**Assignment**
The records below need to be repeated exactly, with every picture left out.

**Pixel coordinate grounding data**
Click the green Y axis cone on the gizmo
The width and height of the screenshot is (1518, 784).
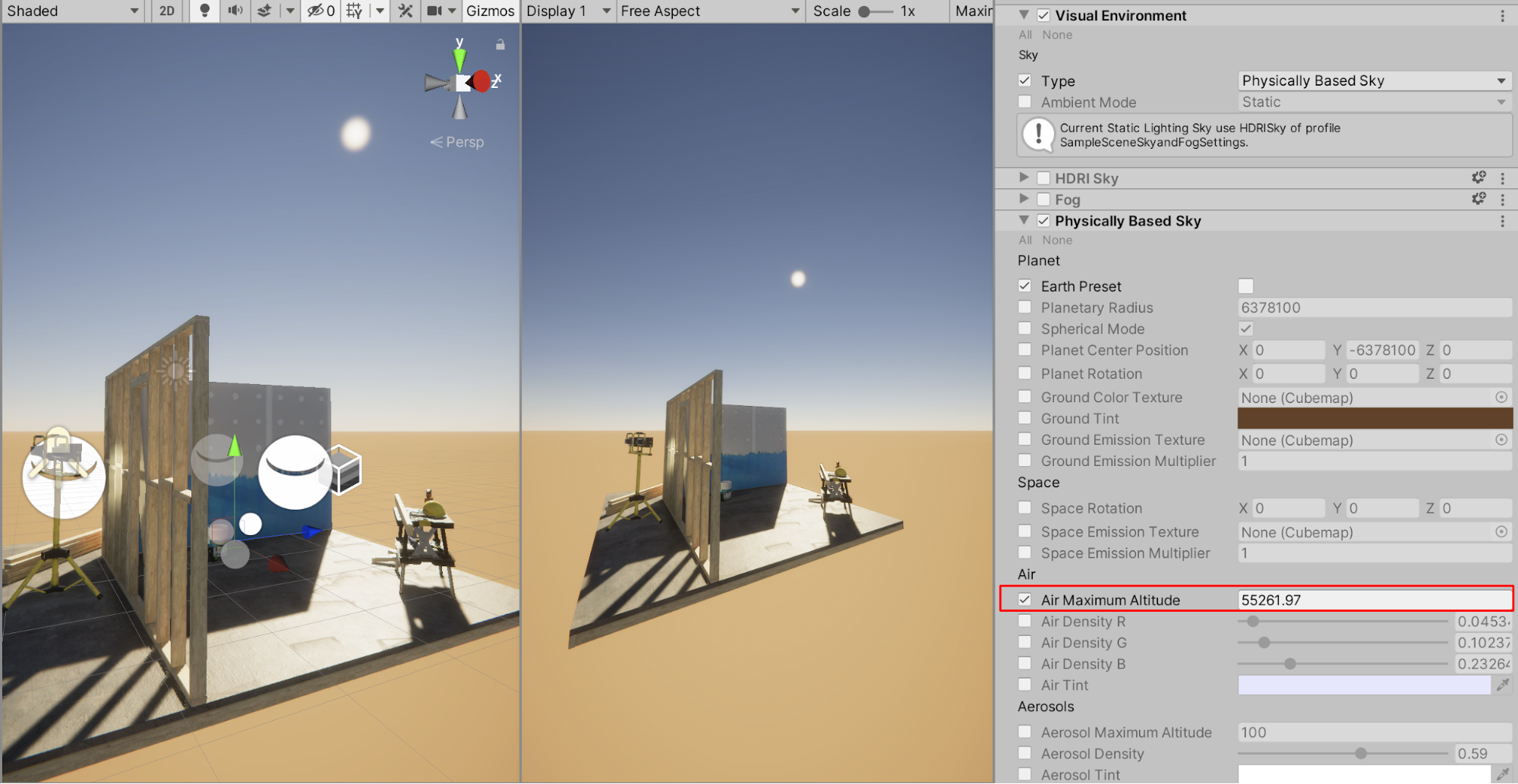click(459, 59)
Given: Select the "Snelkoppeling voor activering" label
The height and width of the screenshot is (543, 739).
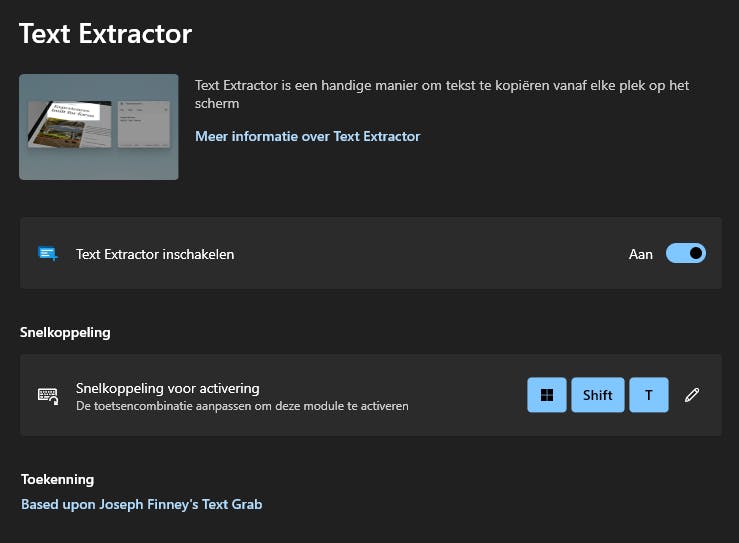Looking at the screenshot, I should point(168,388).
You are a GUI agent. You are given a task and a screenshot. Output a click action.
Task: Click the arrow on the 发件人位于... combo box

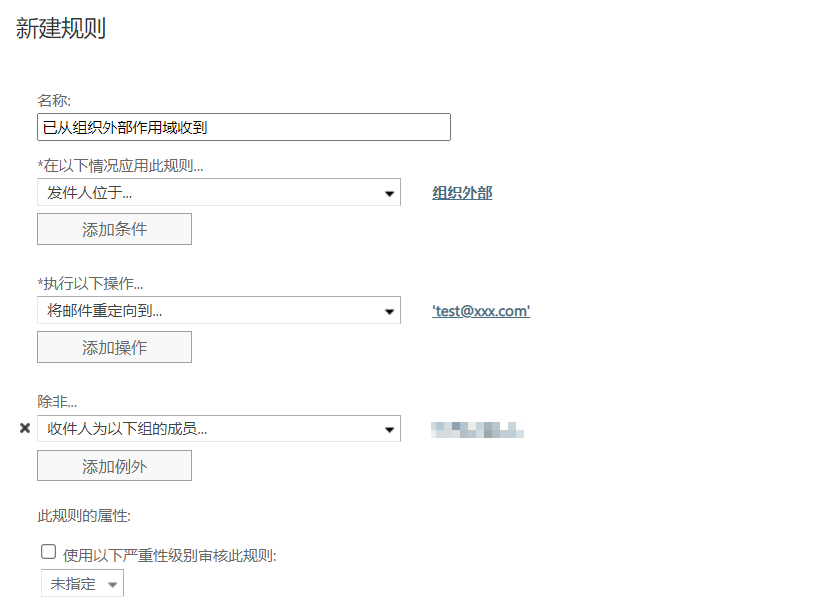coord(389,194)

**Written response**
Click the green Y axis cone on the gizmo
The width and height of the screenshot is (1518, 784).
click(459, 59)
Given: Select the "Snelkoppeling voor activering" label
The height and width of the screenshot is (543, 739).
Looking at the screenshot, I should point(168,388).
You are a GUI agent. You are given a task and a screenshot. Output a click action.
Task: Click the arrow on the 发件人位于... combo box

coord(389,194)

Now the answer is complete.